On the other hand, there’s the Hound’s non-death, which is another instance of the show boldly revamping the narrative. Certainly for its purposes – concocting an event-heavy season finale – changing his “death” from an infected wound inflicted by a minor character to a brutal fight with Brienne is satisfying. And there’s loads of good character bits involved, most obviously in Brienne and Arya’s momentary connection and its abrupt shattering, but also in Maisie Williams’s chilling silence as the Hound begs her to euthanize him. There’s much to be defended about A Feast For Crows’s approach to Brienne’s quest, an almost entirely frustrated and plotless travelogue of the devastated Riverlands, but it was never going to fly on television. So having her succeed in finding one of the Starks and be responsible for the Hound’s near-fatal injuries is a solid and thrilling move, not least because it makes the scene a big surprise to everyone. (It’s also worth pointing out the quality of the fight itself, with its degradation into desperate brutality.)
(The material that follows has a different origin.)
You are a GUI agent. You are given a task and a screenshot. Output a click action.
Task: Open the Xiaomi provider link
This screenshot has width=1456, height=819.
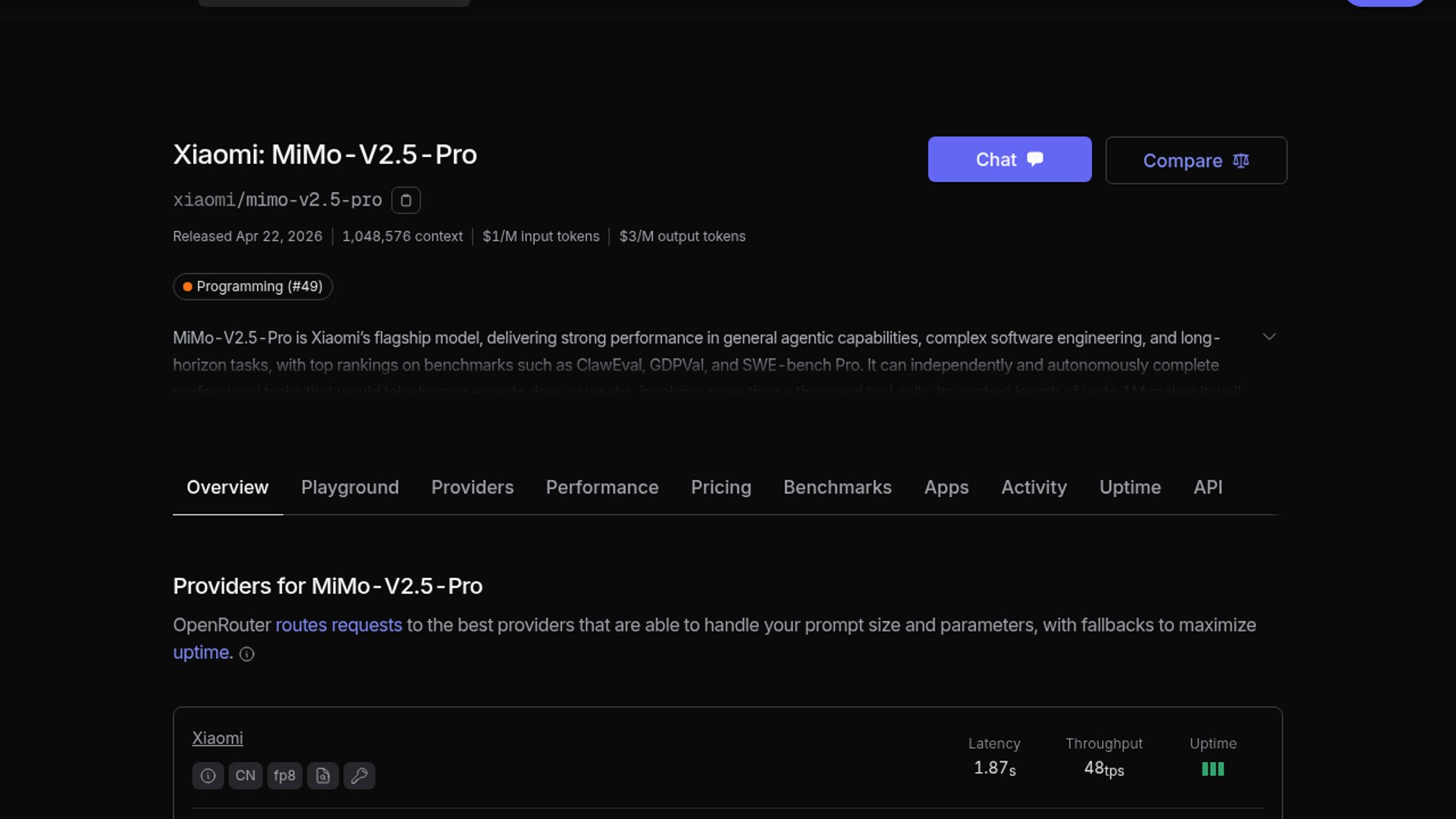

More interesting than the two scenes on their own, however, is their neat structural reprise of “Two Swords.” That episode was structured as a trasition from Tywin’s seeming dominance over the world to the hint of a possible Stark restoration. Here Arya’s liberation is positioned around Tywin’s death, so that even though there’s no causal relationship, the shattering of his control over events is symbolically linked to the moment one of his biggest blind spots escapes to become a weapon that can be turned against everything he built. And it’s notable that all four Stark children end this season in positions defined more by the potential than danger while the broader structures of power that have defined the game since the start have more or less completely collapsed.
But let’s focus on the final image, as it’s interesting – the only time a season has ended somewhere other than the Wall or Essos. It’s not that there’s a lot that can be read into that fact. Other than the framing it creates with the season-opening image of Ice’s destruction, in fact, there’s not really any significance to the choice. But it remains a compelling image within the shape of overall play. This marks, in a real sense, the end of Game of Thrones’s imperial phase. And essentially inevitably so. The next run of play would have a myriad of self-inflicted wounds, but all of them were mere scratches compared to the basic problem that it had to adapt two deeply flawed books in which Martin’s previous writing decisions turned out to have numerous long-term and unintended consequences that badly hobbled efforts at resolution. Whatever the show did – and as I’ve argued before, I don’t think the degree to which it repaired these problems is sufficiently recognized – it was going to be a fall from critical grace after this. But this final image, of Arya riding off into a future of seemingly vast possibility, is powerful, and feels appropriate for the end of a season in which the show, in many ways, perfected the art of being itself. The end of the imperial phase is not the end of a thing being good – just the end of its uncomplicated acclaim. From here, things get complicated. And once everything has shaken out and it’s clear what happened, we may yet decide to tell that story.